### Document section
┌────────

Edit: Duh, vertical motion is independent of horizontal motion, so yea you're right. Still unsure how to get the angle out of this though.

The impact velocity is the final velocity (right before it hits ground). How can you find the components of the final velocity? Do you see what to do with them?
 
  • #5
i think that's my problem at the moment, i don't see what to do with the components.

Edit: thanks for helping and caring enough to respondI solved the quadratic equation and got my final velocity to be 4.933 m/s, now I just have to figure out what to do with it : /
 
  • #6
Istinkatmath said:
i think that's my problem at the moment, i don't see what to do with the components.

Edit: thanks for helping and caring enough to respond


I solved the quadratic equation and got my final velocity to be 4.933 m/s, now I just have to figure out what to do with it : /

I don't see how you got that result. Can you show the work you did to get it?

└────────

### Material provided
┌────────

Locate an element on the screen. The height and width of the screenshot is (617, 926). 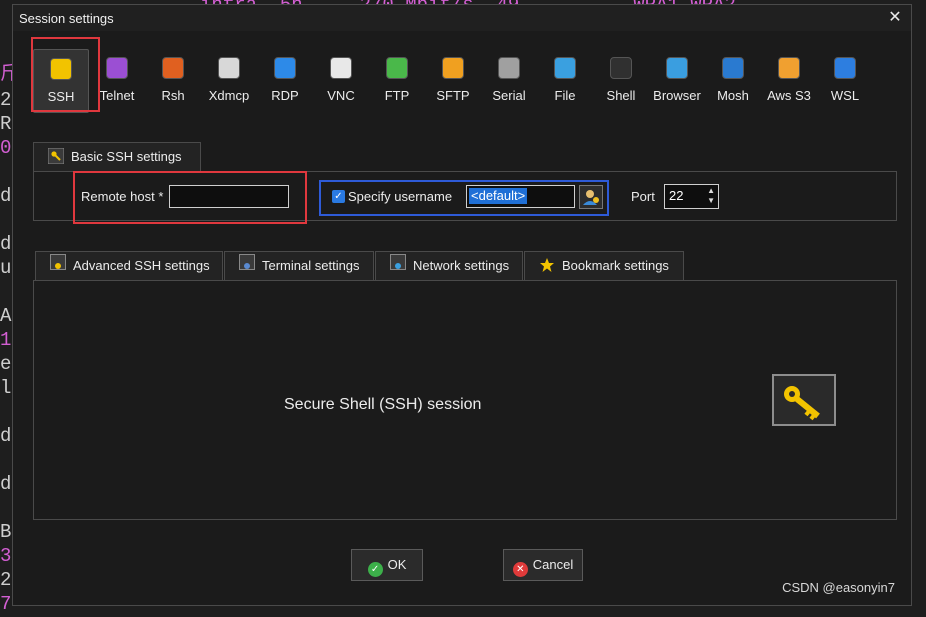
rsh-icon is located at coordinates (173, 68).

└────────

### Prompt A
Answer these about the forum thread:
(i) According to the first edit, vertical motion is independent of what?
(ii) How does the thread define the impact velocity?
(iii) What final velocity did the poster get after solving the quadratic equation?
### Prompt B
Please quote the part of the forum thread that opens with the words containing "The impact velocity" and closes with "do with them?".
Rely only on the forum thread, not on the data.

### Exercise result A
(i) Horizontal motion.
(ii) As the final velocity, right before it hits the ground.
(iii) 4.933 m/s.

### Exercise result B
The impact velocity is the final velocity (right before it hits ground). How can you find the components of the final velocity? Do you see what to do with them?